Aprovechando que ayer Beaumont se iba a pasar calorín a tierras jerezanas, decidí solidarizarme con él y hacer lo propio en mi propia tierra, bueno, arena, y, previo desbroce ético y estético (que no está bonito ir a la playa con las piernas como Roberto Carlos… bueno, atendiendo al color, mejor como las de Iniesta. Aunque en verdad creo que cualquiera de los dos se depila más que yo. En invierno, hasta Copito de Nieve se depilaba más que yo), enfilé hacia la playa. Así que fue solidaridad a medias solo, porque seguro que en la Victoria se estaba bastante mejor que en Jerez (Jabe, recuerda que este es un blog políticamente correcto y queremos que todo el mundo -cuando digo todo, quiero decir TODO- lo siga leyendo).
En fin, que embadurnada de factor de protección tropecientos mil, que el sol está muy perro y yo estoy muy blanca, allá que me fui, a lucir mis carnes y este cuerpo de perdición que Tutatis me ha dado, con mi toalla y mi libro en la mano.

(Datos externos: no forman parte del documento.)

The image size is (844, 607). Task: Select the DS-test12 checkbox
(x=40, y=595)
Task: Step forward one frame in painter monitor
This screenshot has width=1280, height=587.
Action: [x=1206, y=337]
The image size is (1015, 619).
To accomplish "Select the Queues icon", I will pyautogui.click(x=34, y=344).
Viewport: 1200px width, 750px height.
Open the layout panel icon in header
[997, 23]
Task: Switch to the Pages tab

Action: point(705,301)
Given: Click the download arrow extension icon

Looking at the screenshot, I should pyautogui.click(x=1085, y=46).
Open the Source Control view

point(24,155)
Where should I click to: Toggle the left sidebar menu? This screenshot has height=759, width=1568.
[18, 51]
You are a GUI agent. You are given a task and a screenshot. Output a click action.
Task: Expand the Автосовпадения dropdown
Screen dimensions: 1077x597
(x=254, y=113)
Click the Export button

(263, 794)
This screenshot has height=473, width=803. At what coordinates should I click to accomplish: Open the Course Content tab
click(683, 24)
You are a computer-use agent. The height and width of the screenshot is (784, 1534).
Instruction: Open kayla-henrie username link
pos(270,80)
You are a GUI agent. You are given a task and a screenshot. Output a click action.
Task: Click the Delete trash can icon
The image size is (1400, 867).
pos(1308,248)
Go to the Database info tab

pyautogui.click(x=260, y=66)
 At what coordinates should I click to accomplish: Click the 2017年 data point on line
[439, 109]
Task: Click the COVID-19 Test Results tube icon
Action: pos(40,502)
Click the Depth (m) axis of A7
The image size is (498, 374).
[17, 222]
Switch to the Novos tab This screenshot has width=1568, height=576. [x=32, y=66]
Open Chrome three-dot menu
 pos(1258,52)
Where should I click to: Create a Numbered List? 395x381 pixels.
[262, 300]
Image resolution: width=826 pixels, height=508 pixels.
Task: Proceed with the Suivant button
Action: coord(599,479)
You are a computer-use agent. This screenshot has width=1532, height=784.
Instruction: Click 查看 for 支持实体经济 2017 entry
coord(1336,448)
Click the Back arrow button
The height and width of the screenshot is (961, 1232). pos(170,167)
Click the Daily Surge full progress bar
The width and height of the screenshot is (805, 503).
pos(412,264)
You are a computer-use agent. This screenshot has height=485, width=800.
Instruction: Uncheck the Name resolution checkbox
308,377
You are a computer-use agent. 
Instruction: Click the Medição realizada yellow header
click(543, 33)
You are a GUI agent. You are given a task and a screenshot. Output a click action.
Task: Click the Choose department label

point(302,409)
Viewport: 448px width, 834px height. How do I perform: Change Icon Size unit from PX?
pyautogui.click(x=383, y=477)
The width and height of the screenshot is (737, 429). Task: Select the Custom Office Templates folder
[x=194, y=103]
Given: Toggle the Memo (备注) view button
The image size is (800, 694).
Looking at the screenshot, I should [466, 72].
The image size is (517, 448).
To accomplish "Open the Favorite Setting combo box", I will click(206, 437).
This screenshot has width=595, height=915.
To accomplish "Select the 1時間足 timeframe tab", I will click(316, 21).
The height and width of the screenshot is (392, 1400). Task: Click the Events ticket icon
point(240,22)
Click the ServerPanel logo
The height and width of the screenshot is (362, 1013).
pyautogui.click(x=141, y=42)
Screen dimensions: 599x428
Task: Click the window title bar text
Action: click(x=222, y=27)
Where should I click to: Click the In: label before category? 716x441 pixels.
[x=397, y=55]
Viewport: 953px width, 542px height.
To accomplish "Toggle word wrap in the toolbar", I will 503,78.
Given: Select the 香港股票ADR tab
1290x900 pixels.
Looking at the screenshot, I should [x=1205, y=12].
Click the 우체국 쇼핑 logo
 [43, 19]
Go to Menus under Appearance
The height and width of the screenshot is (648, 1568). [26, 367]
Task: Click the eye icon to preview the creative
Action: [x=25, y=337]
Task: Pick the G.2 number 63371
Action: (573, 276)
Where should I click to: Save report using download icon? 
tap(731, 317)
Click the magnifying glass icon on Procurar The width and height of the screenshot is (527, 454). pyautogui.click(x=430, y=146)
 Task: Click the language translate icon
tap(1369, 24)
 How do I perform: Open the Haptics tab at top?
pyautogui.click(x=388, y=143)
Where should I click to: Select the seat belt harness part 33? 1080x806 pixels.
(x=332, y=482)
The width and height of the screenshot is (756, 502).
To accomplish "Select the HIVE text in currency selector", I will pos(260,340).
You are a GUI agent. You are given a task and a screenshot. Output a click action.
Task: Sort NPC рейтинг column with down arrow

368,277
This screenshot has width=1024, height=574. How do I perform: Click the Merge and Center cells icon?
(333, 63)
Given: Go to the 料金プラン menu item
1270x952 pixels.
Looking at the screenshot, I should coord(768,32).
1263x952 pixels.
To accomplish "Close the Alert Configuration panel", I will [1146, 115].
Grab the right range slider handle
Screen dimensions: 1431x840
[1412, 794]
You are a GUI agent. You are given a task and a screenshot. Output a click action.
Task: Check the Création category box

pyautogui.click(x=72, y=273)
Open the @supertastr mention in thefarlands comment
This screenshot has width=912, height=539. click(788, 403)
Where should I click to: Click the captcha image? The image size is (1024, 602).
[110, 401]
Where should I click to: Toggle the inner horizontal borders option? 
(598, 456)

Como los domingos en la Victoria son monte abonado para estudios sociológicos, decidí mantenerme alejada del mundanal ruido, a salvo de Kévines y Yésicas especialistas en enterrarte en arena a su paso, aunque ello supusiera quedarme en la ‘arena seca’, es decir, a doce mil kilómetros lineales de la orilla, y por ende, de toda la aglomeración. Y allí estaba yo, vuelta y vuelta a la parrilla, cuando me acordé de Landahlauts y de su post de hace unos días: cuatro kilómetros de playa, y ahí estaban esa pareja con churumbela incluida, a menos de dos metros de mí, gritándose al oído, en pantalón corto y camiseta, sentados los tres en una toalla doblada mientras pasaban las hojas de una revista como si quisieran arrancarlas. Que digo yo que para estar enfadado, me quedo en mi casa, donde al menos estoy fresquita. Yo también gritaría, si ese fuese mi modo de ir a la playa. Y como gritaría si tuviera que aguantar mucho rato, aprovechando que mi piel iba tomando ya un delicado tono rosado, decidí recoger mis bártulos y tomar el camino hacia el frescor de mi salón y de la cervecita que me esperaba en el frigo.
Contado todo lo cual, echando enormemente de menos los días en los que disponía de solarium particular, doy por inaugurada la temporada de playa.